El cartelito con la leyenda "Installing" volvía a mi mente cada cinco minutos. No es que pensara voluntariamente en el problema. Pero eso significaba que mi cabeza seguía dándole vueltas al problema mientras yo iba cargando los víveres para la semana en el changuito. Es casi lo único bueno de ser obsesivo.
Otra hora después, y tras guardar las compras, subí corriendo a mi estudio. Creía tener la solución. Resulta que el MX-61 funciona también como un sistema de sonido (o sea, puede reproducir la música de Spotify o las notificaciones del sistema). Para eso necesita, claro, un controlador. ¿Estaba instalado? Sí, estaba instalado. "Bueno –le dije, empuñando de nuevo el hacha de mango rojo–, vos sos el último sospechoso que me queda. Te vamos a reinstalar."
Busqué en el sitio de Yamaha alguna versión nueva, pero no, estaba la misma de antes, fechada en diciembre de 2017. Así que quité el driver y lo reinstalé. Suena raro, ya sé. Pero les conozco las mañas a las máquinas.
Los controladores (o drivers) suelen ser pequeños, así que en un pestañeo lo tenía de nuevo corriendo. Con algo de ansiedad le di doble clic al Cubase, y adivinen qué. Arrancó lo más contento, como siempre. Miré la hora: se habían esfumado cuatro horas y media y ya era tiempo de almorzar. Así que para cuando me fue posible sentarme al piano se habían ido casi seis horas. Y además tenía otras cosas que hacer. No hubo música ese día.

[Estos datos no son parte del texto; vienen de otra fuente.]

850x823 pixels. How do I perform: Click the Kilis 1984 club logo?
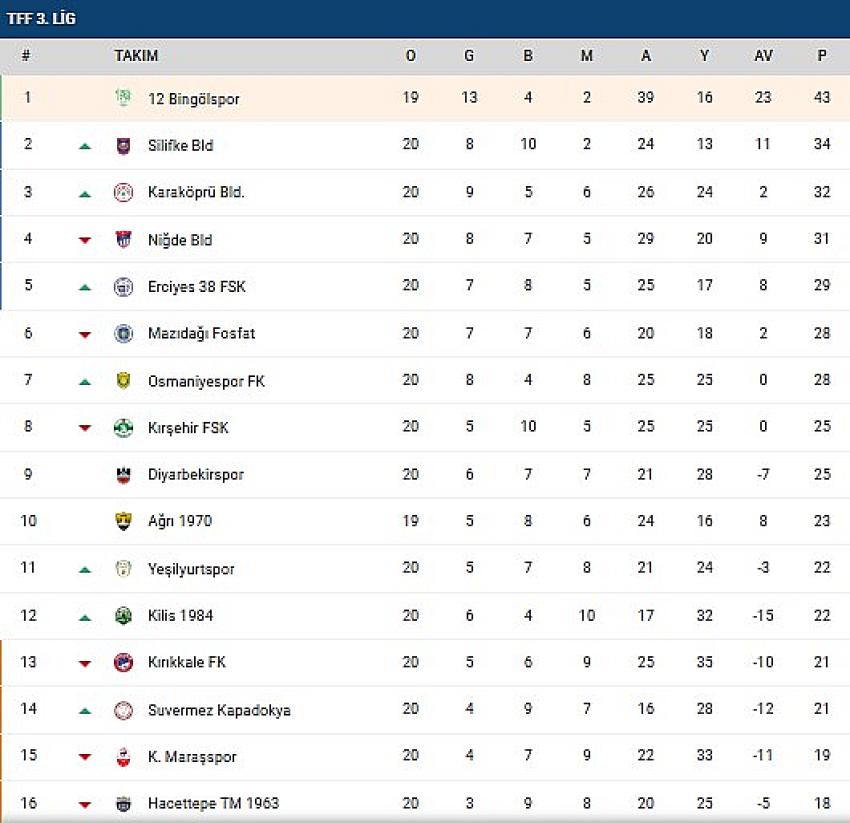click(x=123, y=616)
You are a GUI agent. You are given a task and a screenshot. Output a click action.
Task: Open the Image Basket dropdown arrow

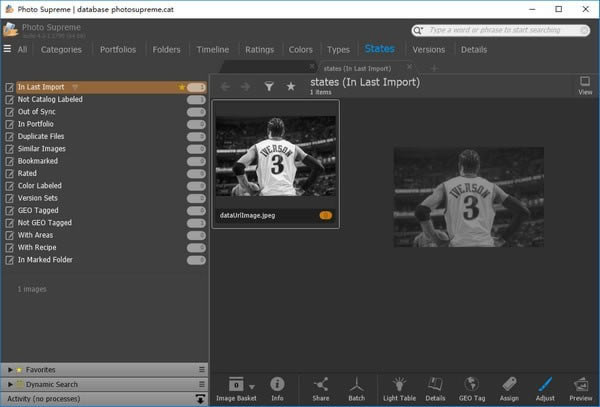(x=251, y=386)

Está bien, si mi carrera hubiera estado en aprietos, me habría salteado el almuerzo y seguramente habría llegado a tiempo con la entrega. Pero de todos modos esa pérdida de tiempo fue un despilfarro inexcusable. Imagino que las licencias y el código cerrado son importantes para estas compañías, pero no cabe duda que el tiempo de una persona es muchísimo más importante. Entre otras cosas porque no tenía forma de volver a mi sábado a la mañana temprano. El tiempo se va y no vuelve.
La otra parte del contrato
Vuelvo a decirlo. Cubase me encanta. Pero un cortocircuito con una actualización de Windows condujo a que la licencia (que poseo legítimamente) quedara en el limbo. También estropeó el controlador para el MX-61. Es cierto, lo arreglé. ¿Pero cuánto tiempo va a pasar hasta que vuelva a fallar? Se supone que ahora sé como resolverlo. Falso. Mañana se podría romper otra cosa. Además, ¿es necesario tener varias décadas de experiencia con estas máquinas para poder hacer un poco de música?
La próxima vez que alguien me pregunte por qué prefiero el software libre le contaré esta historia. Ahora, ¿hay software para hacer música de forma profesional y que a la vez sea libre? Ese no es el punto, ni cerca.
Hay software cuya ingeniería cuesta demasiado dinero para poder mantenerlo sin un capital detrás. En otros casos, ciertas plataformas (Pro Tools, de Avid, en la industria musical) han ganado una supremacía que los hace inevitables. De hecho, la lista de estaciones de trabajo para hacer música es muy extensa y hay para todos los gustos (Sonar, FL Studio, Ableton Live, Presonus, Reason, Reaper, LMMS, Tracktion, Logic Pro, y más). La mayoría son cerrados. LMMS es libre. Tracktion es libre, pero no gratis (salvo que compiles por las tuyas el código fuente).
Así que no, la cuestión no es si hay una plataforma de software libre para hacer música (o diseño arquitectónico, da igual). La cuestión es que si una compañía quiere proteger su código con una licencia, entonces es menester que respete la otra parte del trato. Es decir, que las implemente de tal modo que, pase lo que pase, si el usuario no tiene su software flojo de papeles, las licencias nunca fallen.